▶ CONSIGNE 1
D'après l'extrait choisi, quel nom polonais donne-t-on aux chatons des saules ?

Que de préparation, que d’affairement et que de ferveur religieuse. C’est une occasion de se rencontrer en famille et de rencontrer des amis... Sans oublier de faire du ménage chez soi et de préparer des plats traditionnels. Partout, les maitresses de maison lavent des vitres et des rideaux, en faisant rentrer plus de lumière et l’air du printemps. Dans des jardins – les saules font voir sur leurs branches les premiers signes de la saison nouvelle : leurs chatons (que l’on appelle bazie en polonais).

C’est une période d’envoi de vœux à ceux qui vivent éloignés. Grâce aux moyens modernes de l’informatique et de l’Internet, vous pouvez concocter une carte personnalisée à partir d’images que vous avez choisies. La carte qui illustre cet article contient divers sujets qui se rattachent au printemps : ici (avec un peu d’avance) des fleurs de cerisier, des œufs – symbole de la vie, ainsi que l’Agneau Pascal – Jésus sacrifié. On y découvre aussi, sur une petite image, une coutume d’inspiration païenne qui existe toujours pour le lundi de Pâques – Lany Poniedziałek : ce jour-là, on arrose ses proches en leur jetant de l’eau. Un moyen plus raffiné consiste à les asperger d’un peu de parfum à leur réveil !

▶ LIGNES DE DONNÉES
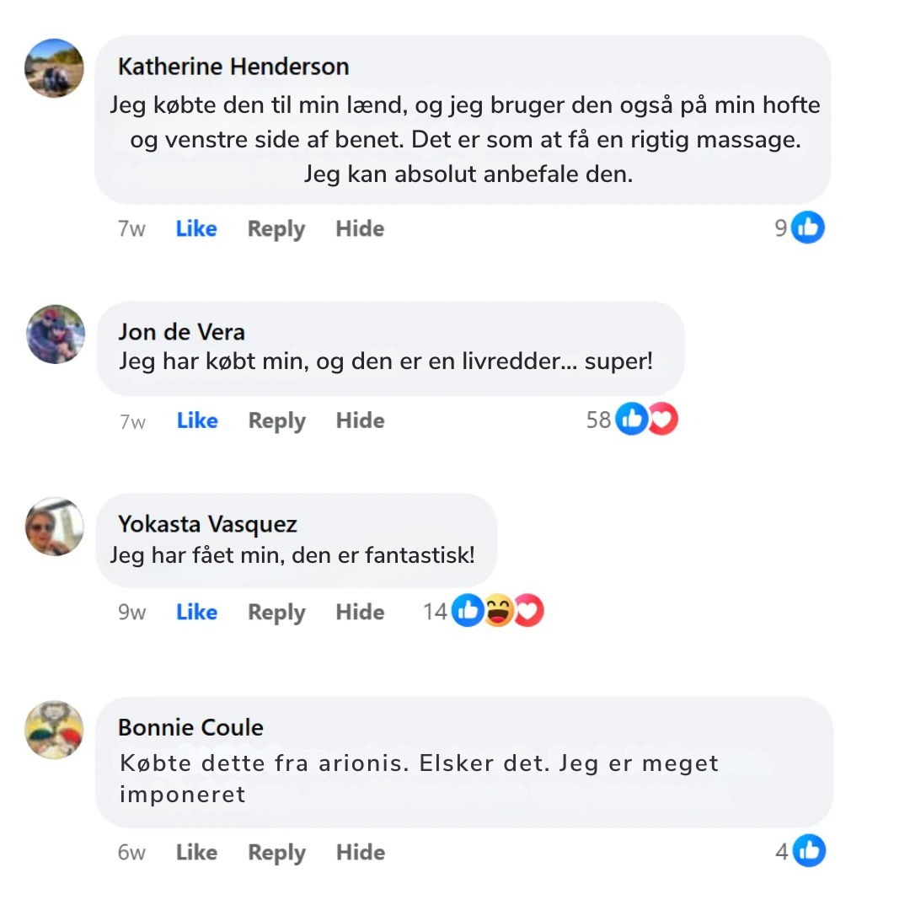The image size is (910, 910).
Task: Click the thumbs-up reaction on Bonnie Coule's comment
Action: click(x=809, y=851)
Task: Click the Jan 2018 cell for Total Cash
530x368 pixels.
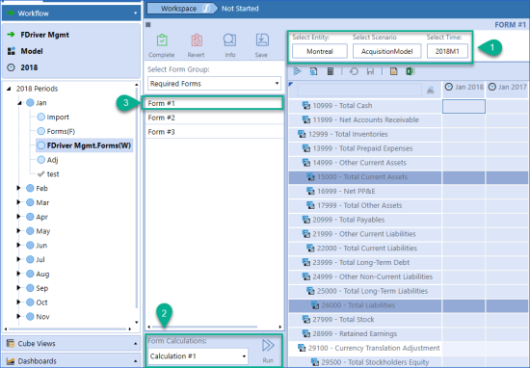Action: (x=464, y=106)
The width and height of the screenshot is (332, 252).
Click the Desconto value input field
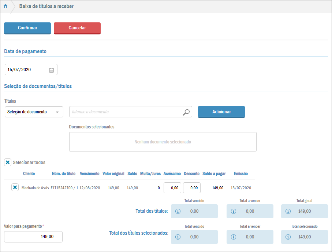pyautogui.click(x=192, y=188)
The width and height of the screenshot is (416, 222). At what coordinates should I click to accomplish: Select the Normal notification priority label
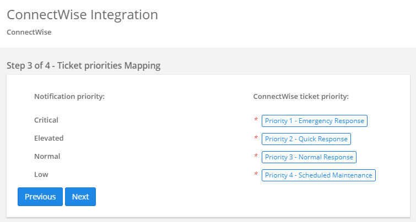tap(47, 157)
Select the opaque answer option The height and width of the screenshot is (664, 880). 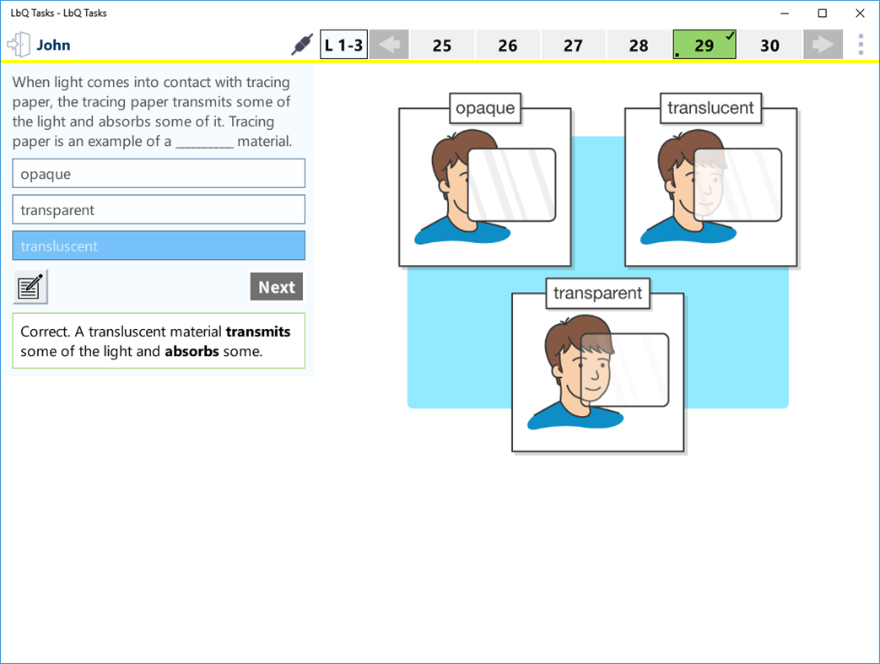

▶ CONSIGNE 2
Modifiez s'il vous plaît les lignes de données ci-dessus en remplaçant partout « screenshot » par « screen capture », sans rien changer d'autre. Reproduisez toutes ces lignes sans les images.

▶ RÉSULTAT 1
On les appelle bazie.

▶ RÉSULTAT 2
The image size is (910, 910).
Task: Click the thumbs-up reaction on Bonnie Coule's comment
Action: click(x=809, y=851)
Task: Click the Jan 2018 cell for Total Cash
530x368 pixels.
Action: (x=464, y=106)
The width and height of the screen capture is (332, 252).
Click the Desconto value input field
pyautogui.click(x=192, y=188)
The width and height of the screen capture is (416, 222). At what coordinates should I click to accomplish: Select the Normal notification priority label
tap(47, 157)
Select the opaque answer option The height and width of the screen capture is (664, 880). 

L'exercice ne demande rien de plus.